Eventually you come to your house. It looks like all the others, only every light pours out of every window on the lower level, and two on the first floor. The garden looks vulnerable, protected only by a broken old wooden fence. To the right of your house is a car park and to the front, a public pathway from the local shopping centre. Concrete city. Someone has left the key in the door so you have to knock. Your mother opens the door- ‘Hello!’ she welcomes you. You try to smile, but it convinces no-one.
‘Hi’ you manage back, but it sounds more like a sigh. You’re immediately in the kitchen diner. To your left is double doors that lead to the lounge. Your adult brother and his girlfriend lay on the sofa watching television and say hello. As you’re replying, one of your mum’s boyfriend’s pre-teen children bounds through the room from upstairs and embarks in a very loud conversation with their Dad, who is sat at the dining room table in front of you playing on his phone. Your Mum has now sat back at the table to join him. Your mum’s boyfriend’s other pre-teen child then comes into the kitchen from the lounge- ‘Hi’ they say. The radio in the kitchen is playing, ignored for the twelfth hour, but still it plays too loudly. You accept there is limited opportunity for any stimulating conversation and so make your way upstairs to sit alone in your room, where you can at least pretend you have your own space and some control. You turn on your lap top for lack of anything else to do and download a TV show to watch. The house doesn’t have a television areal so the internet is the only way to watch things. You can hear the TV playing in the lounge underneath you, you can hear children and adults speaking and getting annoyed with each other, but it dies down eventually as you tune into your own world as best you can.
SLAM! Your whole body jumps in shock. Hostile shouting and screaming comes from your brother’s bedroom, two rooms away. His girlfriend screams at him, he swears and shouts back. There’s banging, slamming, crying. You do your best to ignore it, but your body has already reacted by shaking. You’re unsettled and uncomfortable, like you were as a child listening to your parents before they divorced. Finally, you decide to try and block it out altogether and put some music on. Within half an hour you get a text message. It’s from your mum- ‘Can you turn it down a bit please? The kids have just gone to bed. x’ The kids of course, sleep in your old bed in the room next to yours.
The following morning, you have to leave the house at 8.15am to get to work on time. Your alarm goes off at 7.30am, you jump up and open your door. The bathroom door is closed and locked. So you sit on your bed and wait. Fifteen minutes later, you hear the door, so you open your door again. No, it’s closed again. Either your mum’s boyfriend, one of his children or your brother’s girlfriend is in there. You, the only person out of these people that actually lives at the house, don’t get a shower and go to work as you are, because you couldn’t get in the bathroom. That evening, if you have to do it all over again.
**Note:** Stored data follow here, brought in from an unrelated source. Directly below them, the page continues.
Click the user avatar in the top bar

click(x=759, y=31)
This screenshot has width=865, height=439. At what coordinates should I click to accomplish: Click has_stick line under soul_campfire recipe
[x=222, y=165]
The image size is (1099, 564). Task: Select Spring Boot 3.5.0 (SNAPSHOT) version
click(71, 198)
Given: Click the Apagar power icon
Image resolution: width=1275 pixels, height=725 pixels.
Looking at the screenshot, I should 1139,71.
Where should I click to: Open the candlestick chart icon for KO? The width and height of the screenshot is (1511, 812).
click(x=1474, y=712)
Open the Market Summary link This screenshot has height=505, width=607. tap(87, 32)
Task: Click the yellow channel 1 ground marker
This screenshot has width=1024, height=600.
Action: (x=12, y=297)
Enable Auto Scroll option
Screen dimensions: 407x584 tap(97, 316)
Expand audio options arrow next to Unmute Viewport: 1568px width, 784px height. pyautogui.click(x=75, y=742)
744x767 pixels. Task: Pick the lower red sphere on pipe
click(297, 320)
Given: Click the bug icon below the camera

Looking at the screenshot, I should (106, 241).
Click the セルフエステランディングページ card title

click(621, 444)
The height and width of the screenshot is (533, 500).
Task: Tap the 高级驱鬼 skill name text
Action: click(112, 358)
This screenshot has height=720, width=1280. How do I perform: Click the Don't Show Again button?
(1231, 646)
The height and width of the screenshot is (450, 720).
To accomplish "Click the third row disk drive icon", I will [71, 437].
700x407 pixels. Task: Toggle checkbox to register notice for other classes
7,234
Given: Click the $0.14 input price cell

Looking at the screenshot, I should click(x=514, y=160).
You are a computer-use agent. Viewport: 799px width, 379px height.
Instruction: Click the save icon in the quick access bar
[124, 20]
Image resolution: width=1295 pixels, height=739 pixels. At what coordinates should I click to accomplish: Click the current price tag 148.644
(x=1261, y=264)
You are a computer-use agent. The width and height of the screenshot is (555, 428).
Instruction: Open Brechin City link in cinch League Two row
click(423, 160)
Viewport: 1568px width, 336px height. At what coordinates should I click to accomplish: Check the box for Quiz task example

Hopefully this helps to clarify just some of the reasons why I find living in Hull so desperately depressing and awful. I have come from scenario one, into scenario two. I knew it would be difficult, but I didn’t appreciate how much so. So yes, I am moving into a tiny bedroom at my father’s house in my hometown of East Grinstead. I will have very little personal space, but it’s home. I love it how a Hull person loves Hull. I know the people and the places. I have many, many treasured friends there and will have some form of social life back. I have outgrown the ‘let’s go out and get off our tits’ mentality that all Hull people seem to be about. I want conversation, I want art, I want gigs, I want to feel secure taking my macbook to a Starbucks and writing all afternoon. I tried to appreciate Hull for what it has to offer, and I think if you’re in a settled family unit, it really isn’t bad- plus it’s very cheap. But for a single person that is career orientated and treasures friends and intellectual stimulation, Hull is slowly killing me and I’m the first one to always offer the advice- ‘If you don’t like your situation, get out of it’.